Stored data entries
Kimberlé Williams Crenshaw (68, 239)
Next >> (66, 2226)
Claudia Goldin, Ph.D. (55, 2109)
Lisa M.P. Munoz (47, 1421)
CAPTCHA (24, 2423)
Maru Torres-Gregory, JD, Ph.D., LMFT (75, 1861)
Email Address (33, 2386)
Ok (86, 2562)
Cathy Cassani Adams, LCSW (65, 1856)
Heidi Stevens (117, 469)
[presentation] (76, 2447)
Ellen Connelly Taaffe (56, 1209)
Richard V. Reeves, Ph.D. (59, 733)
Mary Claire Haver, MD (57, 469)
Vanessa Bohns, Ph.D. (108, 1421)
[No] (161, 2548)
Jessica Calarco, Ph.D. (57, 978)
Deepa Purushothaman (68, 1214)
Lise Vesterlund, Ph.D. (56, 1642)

==

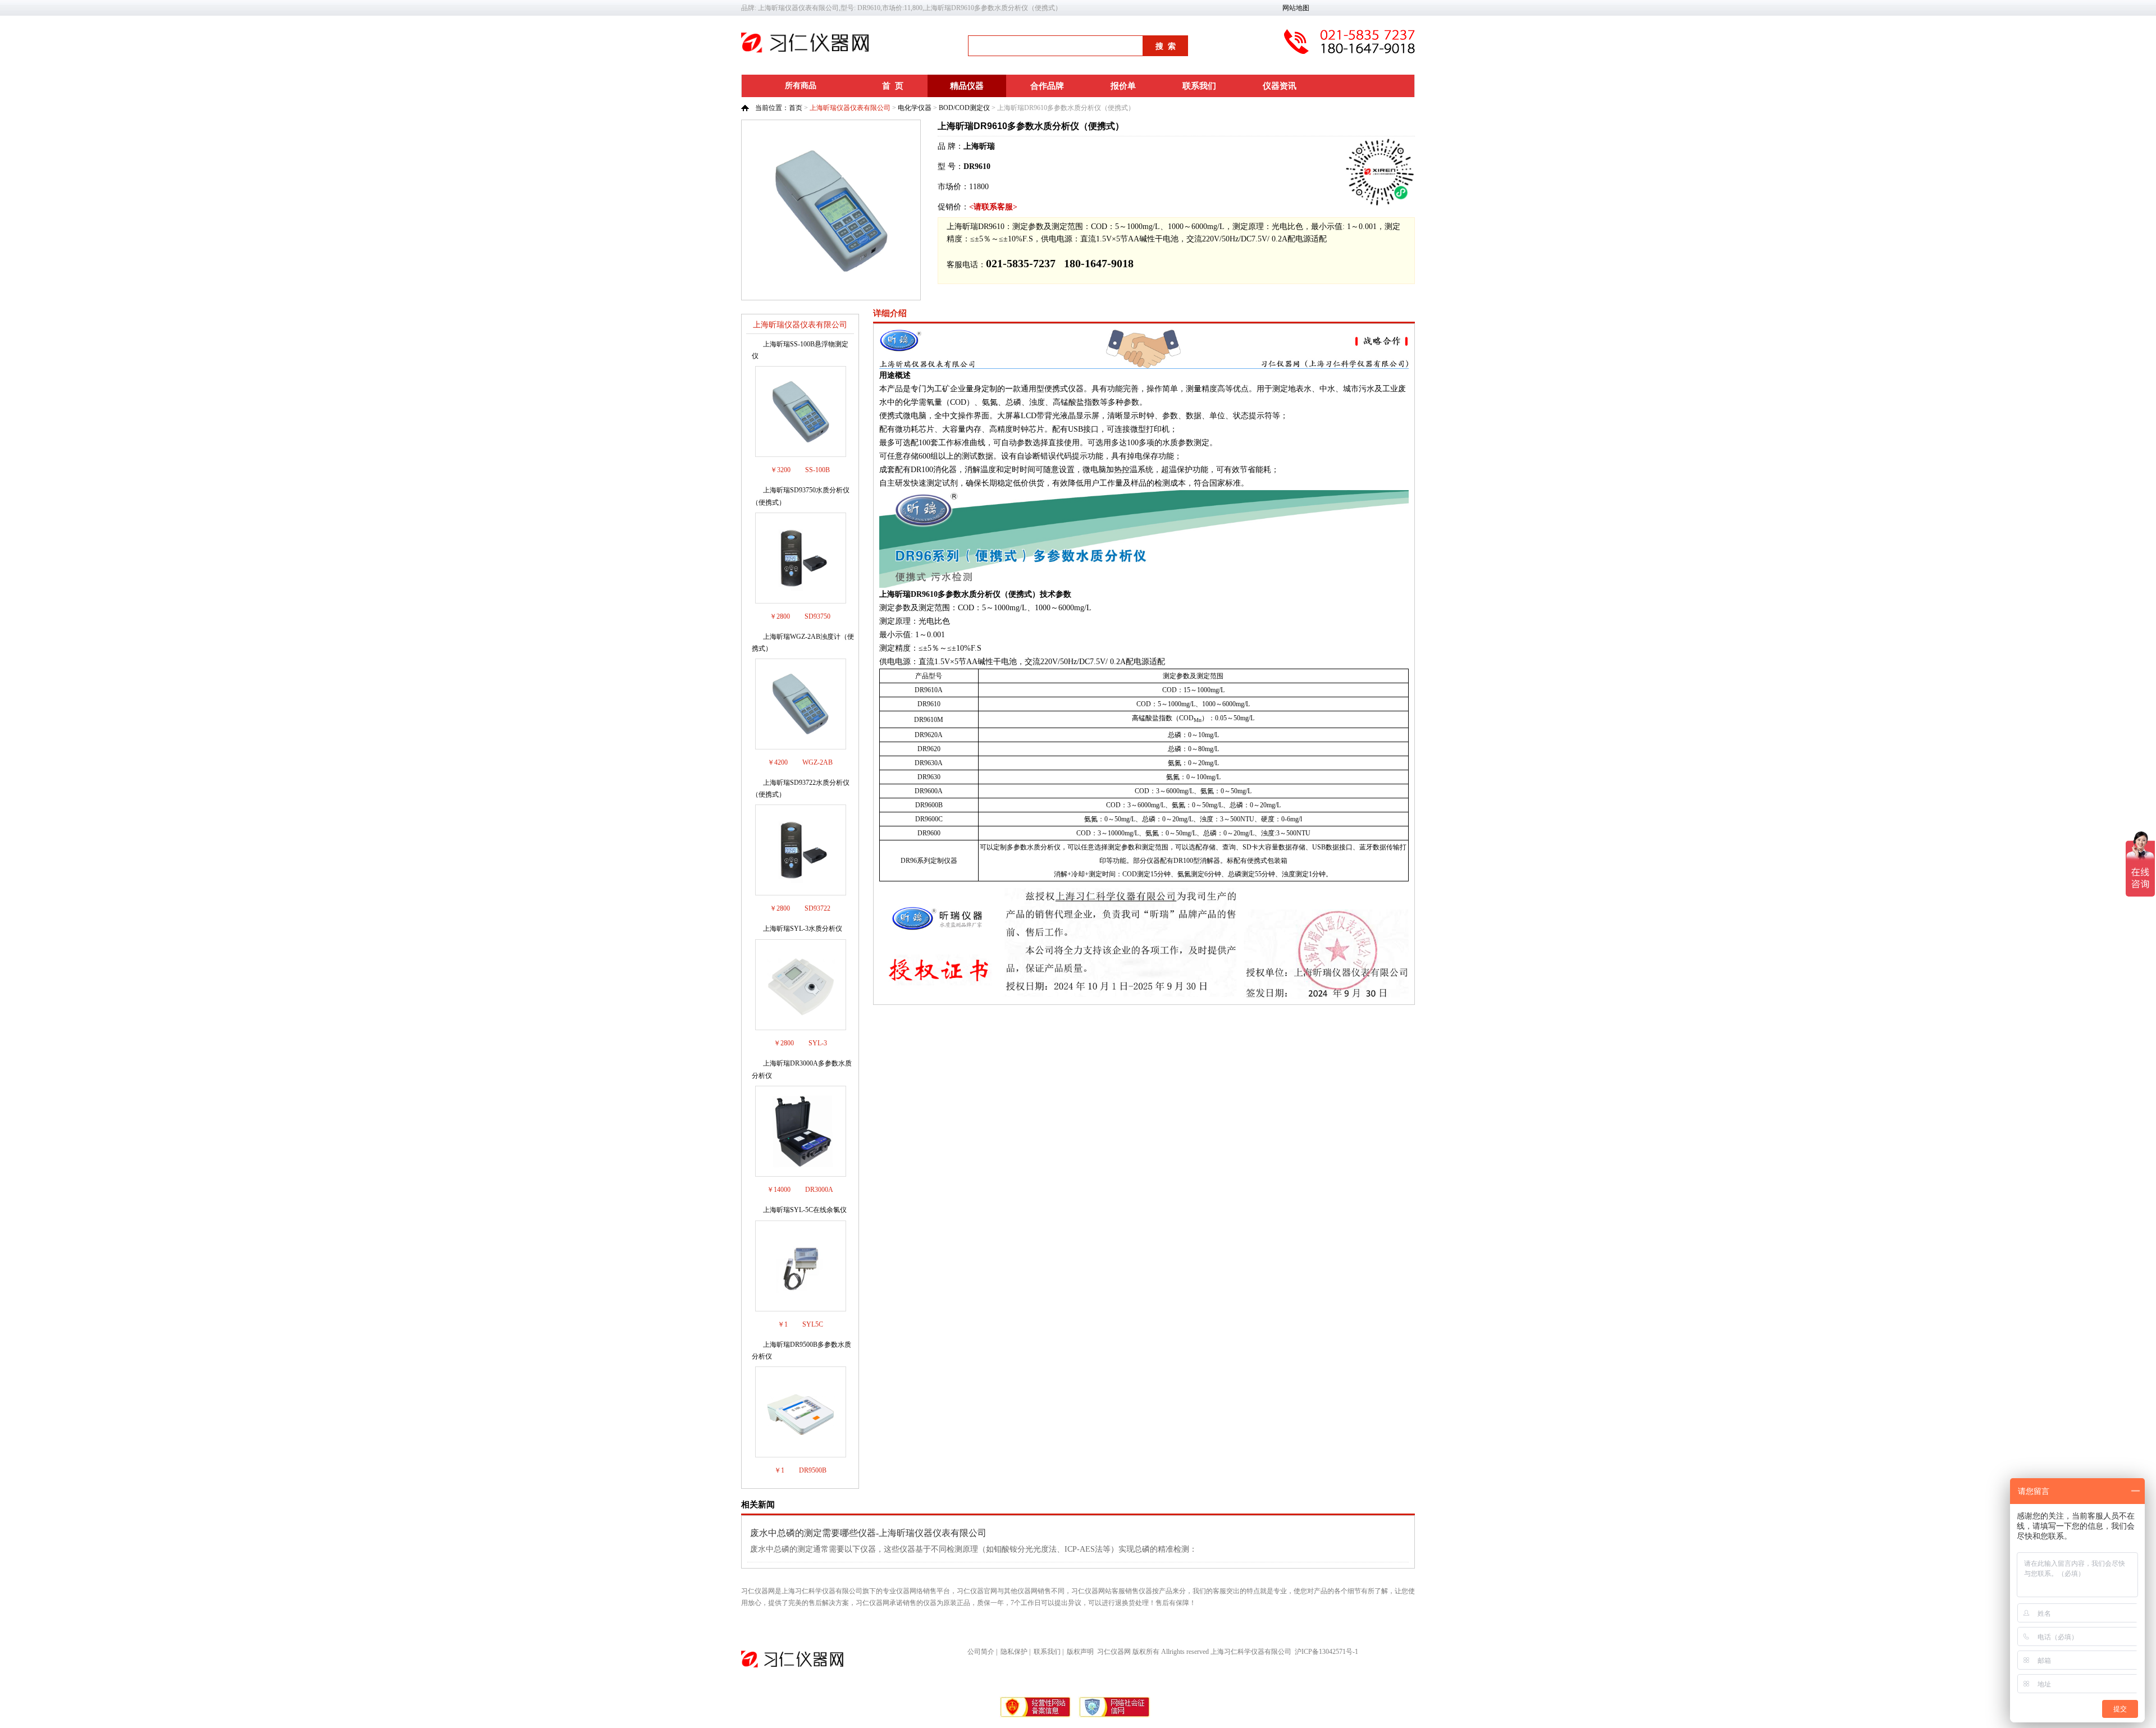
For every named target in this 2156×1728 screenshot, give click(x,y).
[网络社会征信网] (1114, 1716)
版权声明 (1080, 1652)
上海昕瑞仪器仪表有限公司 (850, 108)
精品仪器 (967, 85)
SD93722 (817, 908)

_What you will do_
In the data above, retype exactly and only the lines between the one holding "Kimberlé Williams Crenshaw (68, 239)" and the one holding "Lise Vesterlund, Ph.D. (56, 1642)", inclusive.

_Task solution_
Kimberlé Williams Crenshaw (68, 239)
Next >> (66, 2226)
Claudia Goldin, Ph.D. (55, 2109)
Lisa M.P. Munoz (47, 1421)
CAPTCHA (24, 2423)
Maru Torres-Gregory, JD, Ph.D., LMFT (75, 1861)
Email Address (33, 2386)
Ok (86, 2562)
Cathy Cassani Adams, LCSW (65, 1856)
Heidi Stevens (117, 469)
[presentation] (76, 2447)
Ellen Connelly Taaffe (56, 1209)
Richard V. Reeves, Ph.D. (59, 733)
Mary Claire Haver, MD (57, 469)
Vanessa Bohns, Ph.D. (108, 1421)
[No] (161, 2548)
Jessica Calarco, Ph.D. (57, 978)
Deepa Purushothaman (68, 1214)
Lise Vesterlund, Ph.D. (56, 1642)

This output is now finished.